Most bulbs will have a pointy side and root remnants so you can tell stem from root end. A few of the very small bulbs are hard to determine which end is up, but can right themselves after planting, like Anemones and Corydalis. Bulbs which are planted most deeply will be heavy and large sized: those tall Alliums like Globemaster and Crown Imperial Frittilaria go 7-8 inches deep! Asiatic lilies, taller growing Narcissus and all but the species Tulips go somewhere between 6-8 inches deep. The smallest bulbs go 4 inches deep and the rest, no more than 5-6 inches below ground level. My favorite all around tool to use for this is my soil knife from A.M. Leonard which digs, cuts through fibrous root mats, loosens soil and gravel and has depth markings on it. I use it almost every time I’m in the garden and it has a belt holster.
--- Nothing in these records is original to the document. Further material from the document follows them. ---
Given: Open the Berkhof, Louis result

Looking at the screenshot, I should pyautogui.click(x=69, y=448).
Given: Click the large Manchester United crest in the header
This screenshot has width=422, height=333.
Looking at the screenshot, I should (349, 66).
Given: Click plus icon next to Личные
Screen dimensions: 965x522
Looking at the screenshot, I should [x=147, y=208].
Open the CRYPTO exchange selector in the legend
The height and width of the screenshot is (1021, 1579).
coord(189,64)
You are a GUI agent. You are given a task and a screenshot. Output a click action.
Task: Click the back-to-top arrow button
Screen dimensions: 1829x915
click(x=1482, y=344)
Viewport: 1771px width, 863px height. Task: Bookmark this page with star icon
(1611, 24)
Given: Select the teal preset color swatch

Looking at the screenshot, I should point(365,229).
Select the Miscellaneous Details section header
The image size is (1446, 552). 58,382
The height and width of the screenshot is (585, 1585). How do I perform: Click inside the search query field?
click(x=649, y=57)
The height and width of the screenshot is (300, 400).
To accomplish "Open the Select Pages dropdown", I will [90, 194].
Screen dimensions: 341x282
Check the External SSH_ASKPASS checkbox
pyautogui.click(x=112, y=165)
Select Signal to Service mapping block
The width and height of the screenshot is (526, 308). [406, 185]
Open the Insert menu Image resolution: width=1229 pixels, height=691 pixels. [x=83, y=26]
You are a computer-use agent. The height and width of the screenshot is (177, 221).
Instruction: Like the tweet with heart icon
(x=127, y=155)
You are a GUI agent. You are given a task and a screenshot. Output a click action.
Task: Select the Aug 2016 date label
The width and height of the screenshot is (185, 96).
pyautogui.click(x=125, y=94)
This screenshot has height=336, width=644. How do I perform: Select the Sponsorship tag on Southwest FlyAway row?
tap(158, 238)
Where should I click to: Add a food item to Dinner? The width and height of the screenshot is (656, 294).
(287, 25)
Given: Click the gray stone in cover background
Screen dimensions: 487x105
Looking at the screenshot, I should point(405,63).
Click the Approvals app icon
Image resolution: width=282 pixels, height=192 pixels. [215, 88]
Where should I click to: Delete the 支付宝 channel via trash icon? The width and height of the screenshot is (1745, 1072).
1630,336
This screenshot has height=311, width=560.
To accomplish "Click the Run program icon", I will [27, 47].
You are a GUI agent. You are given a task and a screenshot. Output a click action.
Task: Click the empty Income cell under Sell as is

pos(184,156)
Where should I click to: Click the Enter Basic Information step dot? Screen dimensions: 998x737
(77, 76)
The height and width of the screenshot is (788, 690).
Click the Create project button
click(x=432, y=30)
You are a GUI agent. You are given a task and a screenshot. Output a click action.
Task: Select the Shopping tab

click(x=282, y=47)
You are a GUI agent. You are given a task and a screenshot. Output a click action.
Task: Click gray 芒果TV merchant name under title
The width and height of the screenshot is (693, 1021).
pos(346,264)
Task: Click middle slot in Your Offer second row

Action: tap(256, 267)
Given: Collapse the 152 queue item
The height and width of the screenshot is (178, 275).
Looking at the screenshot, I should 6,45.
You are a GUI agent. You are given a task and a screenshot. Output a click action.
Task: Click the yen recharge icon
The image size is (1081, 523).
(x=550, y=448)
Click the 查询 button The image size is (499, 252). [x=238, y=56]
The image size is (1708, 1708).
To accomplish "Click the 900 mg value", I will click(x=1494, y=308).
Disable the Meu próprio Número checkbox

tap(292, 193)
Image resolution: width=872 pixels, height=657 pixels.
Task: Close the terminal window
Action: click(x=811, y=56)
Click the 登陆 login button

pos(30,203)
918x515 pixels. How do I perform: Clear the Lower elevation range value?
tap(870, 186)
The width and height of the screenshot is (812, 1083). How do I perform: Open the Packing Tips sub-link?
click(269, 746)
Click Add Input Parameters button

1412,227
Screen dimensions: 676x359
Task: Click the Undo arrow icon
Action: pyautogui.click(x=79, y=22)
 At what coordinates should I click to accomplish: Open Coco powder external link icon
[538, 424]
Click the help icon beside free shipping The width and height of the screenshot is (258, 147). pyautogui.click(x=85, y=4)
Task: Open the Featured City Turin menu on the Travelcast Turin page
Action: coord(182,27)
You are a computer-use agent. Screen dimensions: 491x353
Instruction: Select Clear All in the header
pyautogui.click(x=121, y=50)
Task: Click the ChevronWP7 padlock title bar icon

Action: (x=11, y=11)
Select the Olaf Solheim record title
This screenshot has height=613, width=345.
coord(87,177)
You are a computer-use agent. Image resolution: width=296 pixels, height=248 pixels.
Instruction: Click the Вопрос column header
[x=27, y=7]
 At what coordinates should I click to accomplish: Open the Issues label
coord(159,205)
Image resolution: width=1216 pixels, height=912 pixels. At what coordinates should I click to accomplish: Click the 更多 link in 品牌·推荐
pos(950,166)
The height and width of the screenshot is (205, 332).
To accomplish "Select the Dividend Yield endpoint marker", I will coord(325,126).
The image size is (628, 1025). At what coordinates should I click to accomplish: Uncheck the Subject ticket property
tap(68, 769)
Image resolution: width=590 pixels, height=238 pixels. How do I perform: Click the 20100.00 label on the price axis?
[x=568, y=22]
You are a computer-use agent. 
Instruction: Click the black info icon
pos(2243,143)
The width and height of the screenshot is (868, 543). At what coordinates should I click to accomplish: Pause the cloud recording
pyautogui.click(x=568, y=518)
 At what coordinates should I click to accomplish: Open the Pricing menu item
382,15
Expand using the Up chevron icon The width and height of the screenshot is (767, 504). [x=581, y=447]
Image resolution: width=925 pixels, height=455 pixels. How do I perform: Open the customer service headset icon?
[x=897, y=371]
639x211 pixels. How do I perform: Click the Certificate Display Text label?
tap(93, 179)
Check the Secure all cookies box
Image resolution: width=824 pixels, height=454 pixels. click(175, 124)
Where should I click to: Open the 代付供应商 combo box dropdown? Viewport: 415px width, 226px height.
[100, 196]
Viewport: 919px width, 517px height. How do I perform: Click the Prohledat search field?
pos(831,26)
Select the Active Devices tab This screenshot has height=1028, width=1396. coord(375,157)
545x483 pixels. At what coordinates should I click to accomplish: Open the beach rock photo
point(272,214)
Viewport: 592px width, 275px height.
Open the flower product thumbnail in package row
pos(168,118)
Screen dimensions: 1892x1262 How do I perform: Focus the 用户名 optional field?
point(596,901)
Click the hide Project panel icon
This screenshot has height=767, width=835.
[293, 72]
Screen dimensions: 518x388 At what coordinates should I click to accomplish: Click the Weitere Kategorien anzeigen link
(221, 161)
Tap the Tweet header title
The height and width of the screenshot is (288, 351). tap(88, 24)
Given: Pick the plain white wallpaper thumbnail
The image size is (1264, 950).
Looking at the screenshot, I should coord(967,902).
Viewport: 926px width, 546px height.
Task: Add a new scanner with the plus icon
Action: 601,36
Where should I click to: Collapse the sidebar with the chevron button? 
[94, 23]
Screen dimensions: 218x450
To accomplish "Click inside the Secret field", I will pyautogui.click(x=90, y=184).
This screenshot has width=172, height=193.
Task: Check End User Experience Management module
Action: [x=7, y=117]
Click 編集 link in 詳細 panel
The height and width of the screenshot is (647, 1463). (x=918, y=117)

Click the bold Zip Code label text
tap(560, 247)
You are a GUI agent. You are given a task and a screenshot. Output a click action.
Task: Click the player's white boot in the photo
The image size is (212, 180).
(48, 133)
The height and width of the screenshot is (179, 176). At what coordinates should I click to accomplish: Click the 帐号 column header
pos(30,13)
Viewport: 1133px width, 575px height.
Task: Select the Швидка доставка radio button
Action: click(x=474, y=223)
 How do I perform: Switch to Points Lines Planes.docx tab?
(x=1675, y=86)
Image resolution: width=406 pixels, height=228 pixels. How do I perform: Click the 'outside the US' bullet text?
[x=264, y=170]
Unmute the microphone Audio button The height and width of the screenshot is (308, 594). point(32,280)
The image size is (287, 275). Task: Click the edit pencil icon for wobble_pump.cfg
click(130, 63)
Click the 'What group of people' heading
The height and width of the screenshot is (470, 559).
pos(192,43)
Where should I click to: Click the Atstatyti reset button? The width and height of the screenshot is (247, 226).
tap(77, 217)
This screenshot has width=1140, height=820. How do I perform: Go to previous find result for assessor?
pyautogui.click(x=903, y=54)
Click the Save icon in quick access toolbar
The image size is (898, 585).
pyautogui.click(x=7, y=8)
I like to naturalize bulbs in some area–choose hardy types for zone 6 or lower that aren’t fussy and will multiply by bulblets or seed. If you are plagued by rodent pests, you’ll probably want to choose species that aren’t high on the squirrel or vole menu. Just a few naturlizer examples are Narcissus, Crocus, Alliums, Chionodoxa, Galathus and Hyacinthoides. You can use a scatter effect with tossing the bulbs on the ground randomly or plant in larger or smaller drifts by color or type. White Flower Farm says” plant in ovals, wider in the center, tapering at the ends. If planting in grassy areas, make certain you can tolerate not mowing until the foliage dies down…

My planting will start against a protected stone wall, since a number of my species Narcissus are relatively rare and I’m starting with fewer per package. I also want to group all my Narcissus miniatures together in case I want to identify them for a flower show in the future. This area was dug over once and planted with a mix of seeds called “Grandma’s Garden” about 7 years ago. Since then, the most vigorous plant, Tickseed, has out-competed almost everything else. I have to weed out lots of vines, roots and unwanted weeds before I can expand and plant this entire bed. I’ve got some smaller viburnum shrubs planted near this wall and the bulbs will grow around those too. It’s an area I am finally revitalizing. I’m down to just the Narcissus triandrus cultivars to plant, but have discovered that the neighbor’s guinea hens think my loosened soil there is great for making dust bath pits. Now I have to think of a barrier to lay over the top of my planted areas!

At the end of October, Carroll Garden Club will once again be planting large naturalizing Narcissus along our roadways. Look for the newest planting area off Rt. 140 near Baughers!